▶ **EXERCISE GOAL**: Your copy starts at the line containing "At what coordinates" and ends at the last line of the material below. Reproduce those lines exactly, with no pictures.

....

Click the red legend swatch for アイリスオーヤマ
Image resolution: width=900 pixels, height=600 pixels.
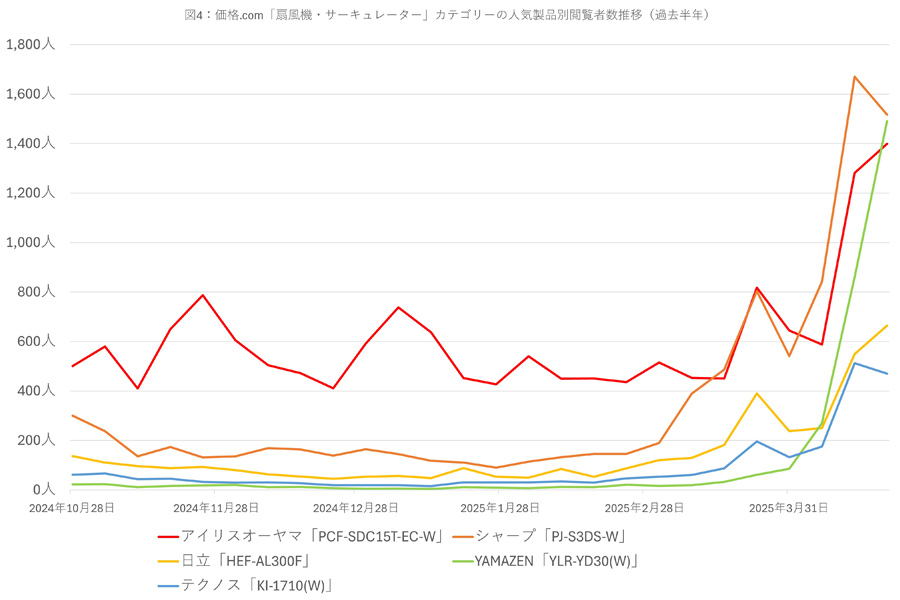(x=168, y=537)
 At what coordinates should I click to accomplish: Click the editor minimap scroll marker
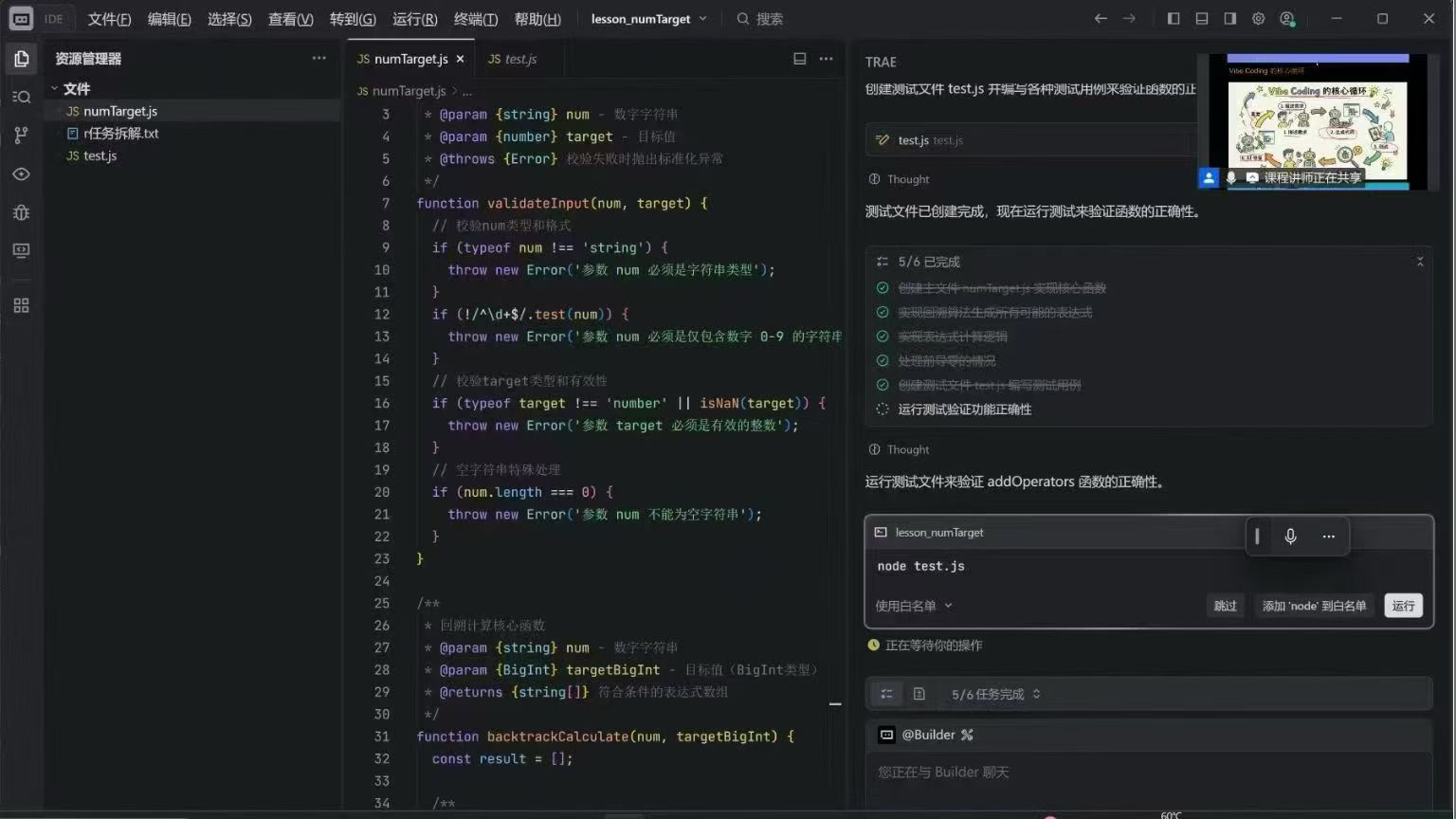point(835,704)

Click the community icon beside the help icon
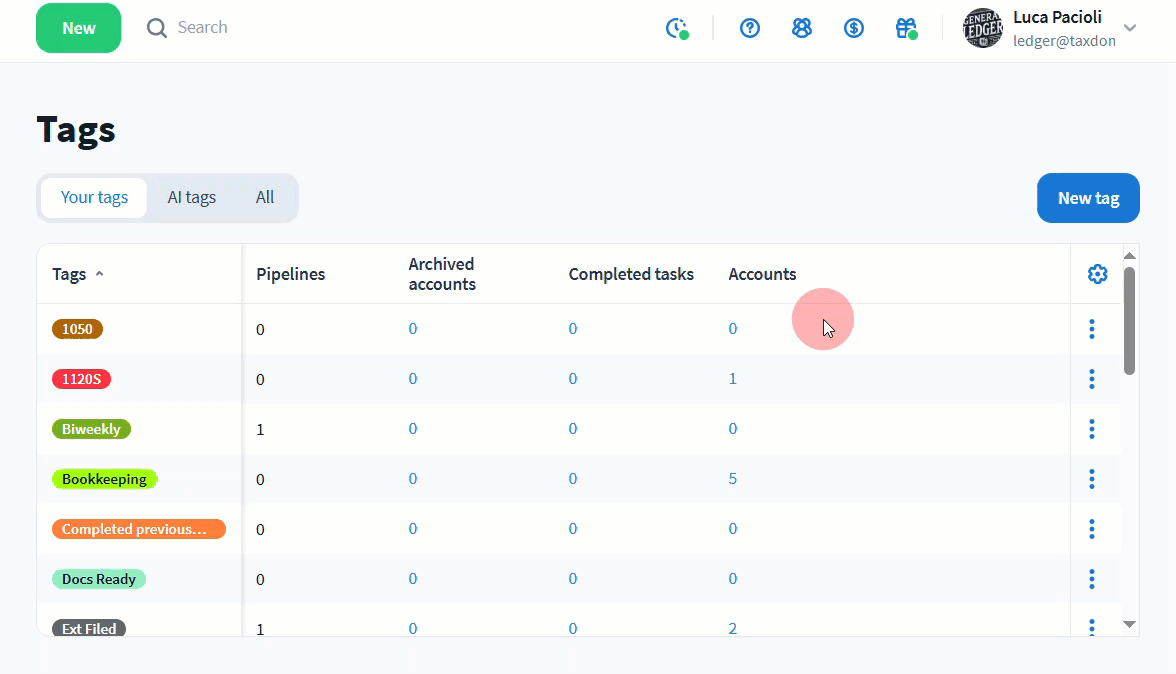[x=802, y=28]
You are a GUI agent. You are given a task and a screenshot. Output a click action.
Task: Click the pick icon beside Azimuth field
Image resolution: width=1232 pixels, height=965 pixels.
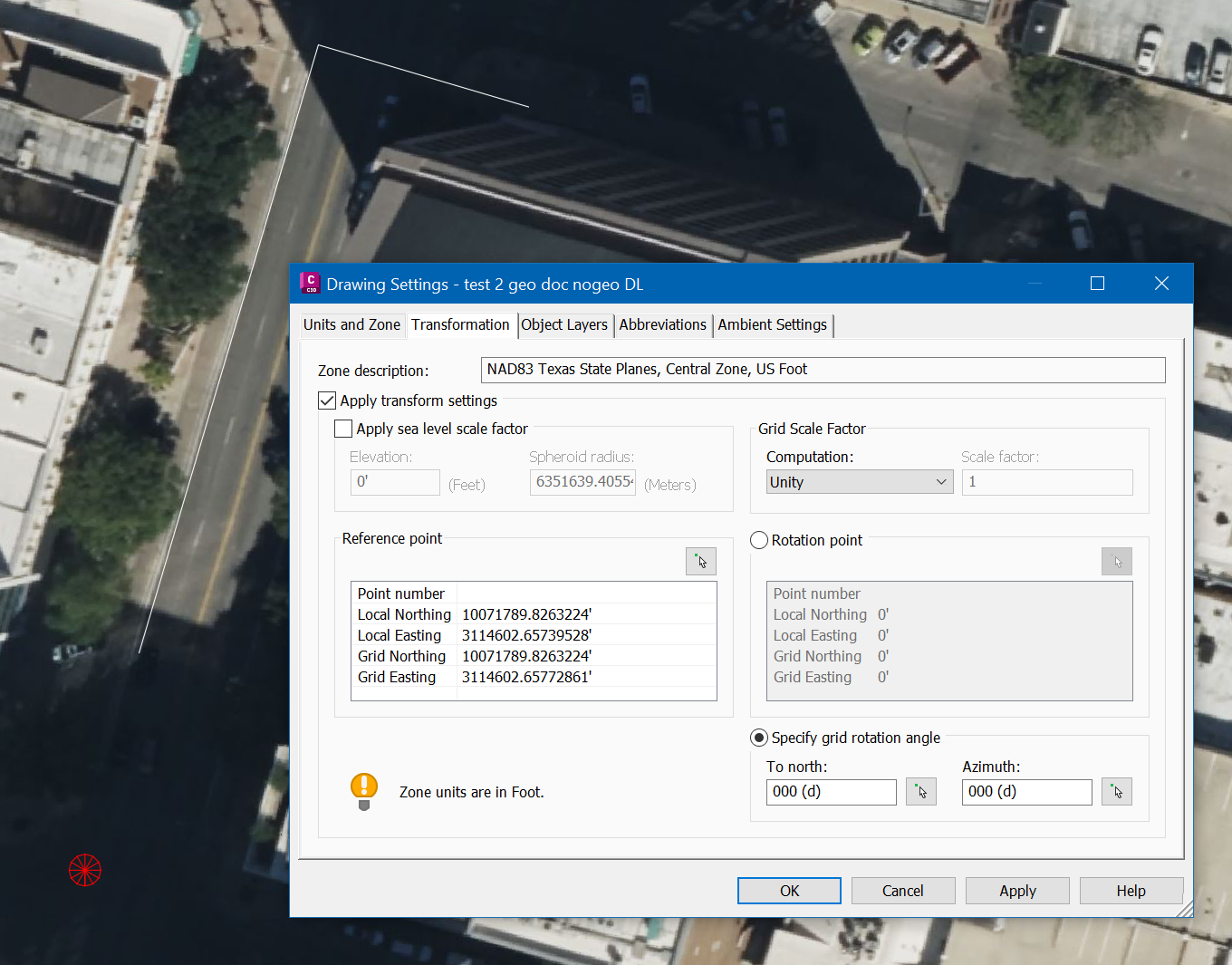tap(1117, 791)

....

▶ **THE COMPLETED TASK**:
 At what coordinates should I click to accomplish: Click the editor minimap scroll marker
point(835,704)

Click the community icon beside the help icon
[x=802, y=28]
You are a GUI agent. You are given a task and a screenshot. Output a click action.
Task: Click the pick icon beside Azimuth field
Image resolution: width=1232 pixels, height=965 pixels.
tap(1117, 791)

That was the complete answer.